Drawing on both lived experience and cultural memory, Norma Dunning brings together six powerful new short stories centred on modern-day Inuk characters in Tainna. Ranging from homeless to extravagantly wealthy, from spiritual to jaded, young to elderly, and even from alive to deceased, Dunning’s characters are united by shared feelings of alienation, displacement and loneliness resulting from their experiences in southern Canada.
In Tainna—meaning “the unseen ones” and pronounced Da‑e‑nn‑a—a fraught reunion between sisters Sila and Amak ends in an uneasy understanding. From the spirit realm, Chevy Bass watches over his imperilled grandson, Kunak. And in the title story, the broken-hearted Bunny wanders onto a golf course on a freezing night, when a flock of geese stand vigil until her body is discovered by a kind stranger.
Norma Dunning’s masterful storytelling uses humour and incisive detail to create compelling characters who discover themselves in a hostile land where prejudice, misogyny and inequity are most often found hidden in plain sight. There, they must rely on their wits, artistic talent, senses of humour and spirituality for survival; and there, too, they find solace in shining moments of reconnection with their families and communities.
“[Tainna] hit me right in the heart… my body responds to reading these stories.”
“Dunning demonstrates considerable confidence in both her readers and her own skills, rarely slowing to explain, allowing the narrative to reveal connections and truths as it progresses.”

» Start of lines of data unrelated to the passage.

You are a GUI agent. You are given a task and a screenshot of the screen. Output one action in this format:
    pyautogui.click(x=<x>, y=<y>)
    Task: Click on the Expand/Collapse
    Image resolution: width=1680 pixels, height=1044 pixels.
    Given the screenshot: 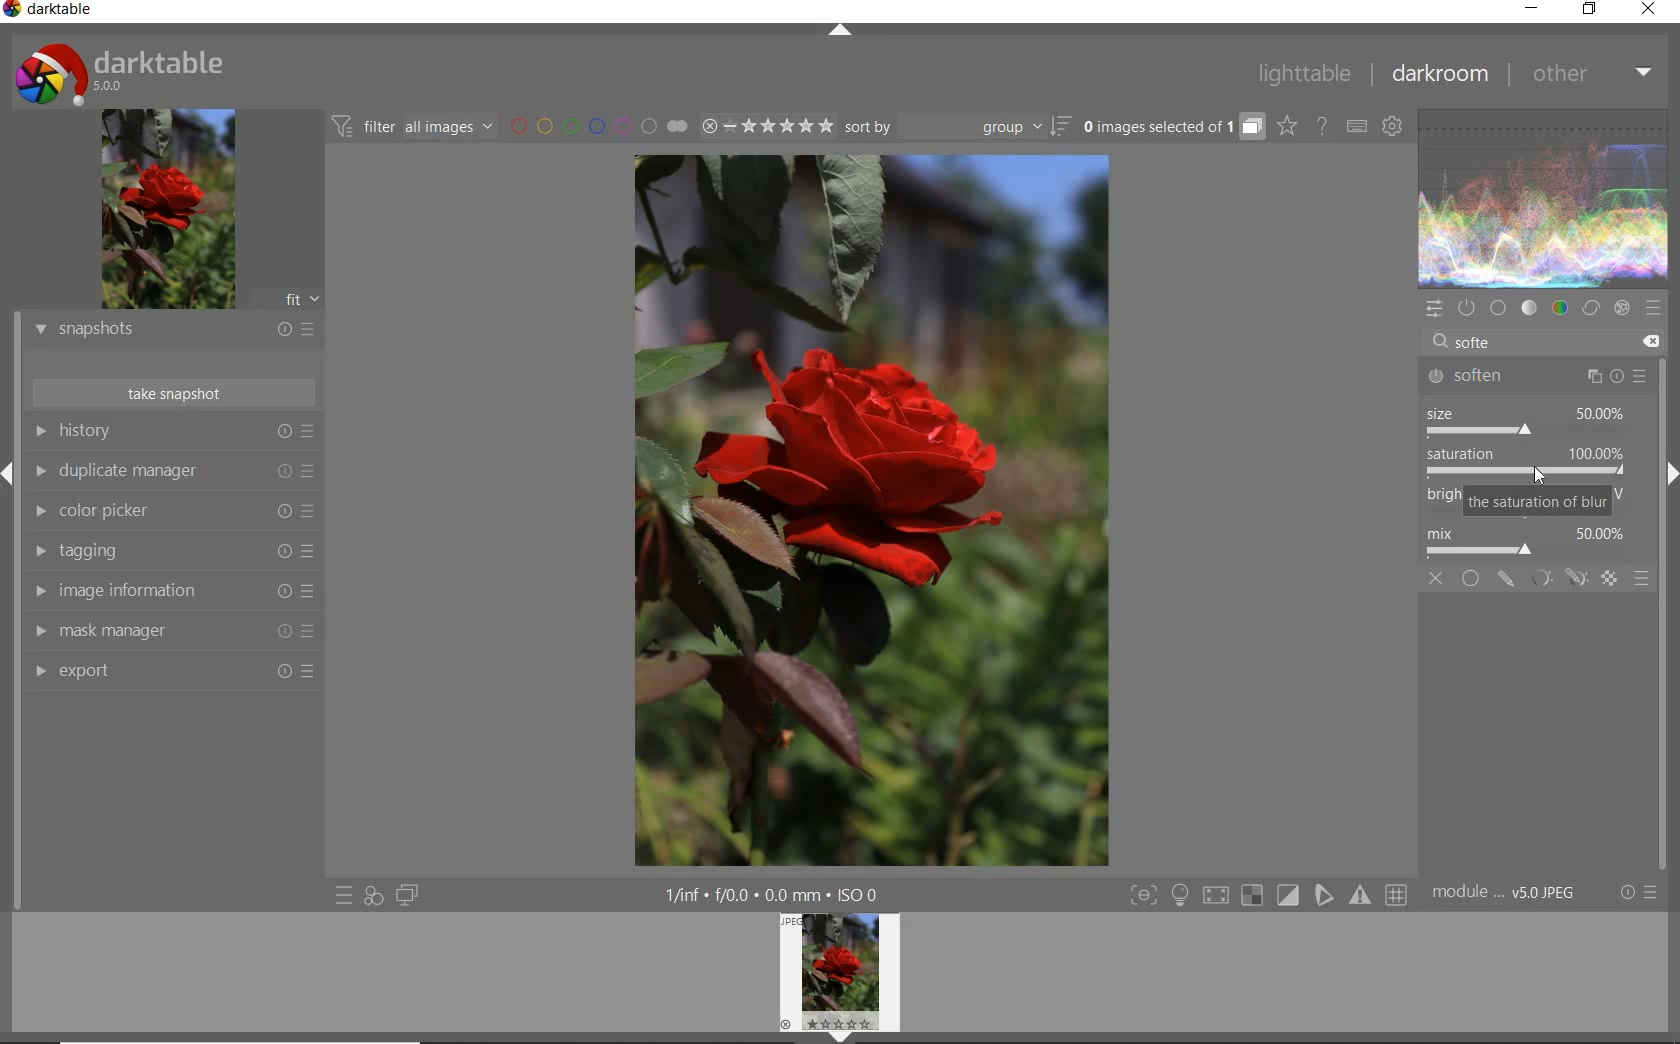 What is the action you would take?
    pyautogui.click(x=10, y=471)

“Dunning’s tone throughout the book is candid and colloquial...each [short] story uses a slightly different voice, and that’s where we see the elegance in Dunning’s craft as a writer...raw and profound...Readers will quickly realize that Tainna is a work of real-life fiction. The characters may be fabricated but the stories are undoubtedly ones of many truths. Tainna will break your heart, mend it, and break it again.”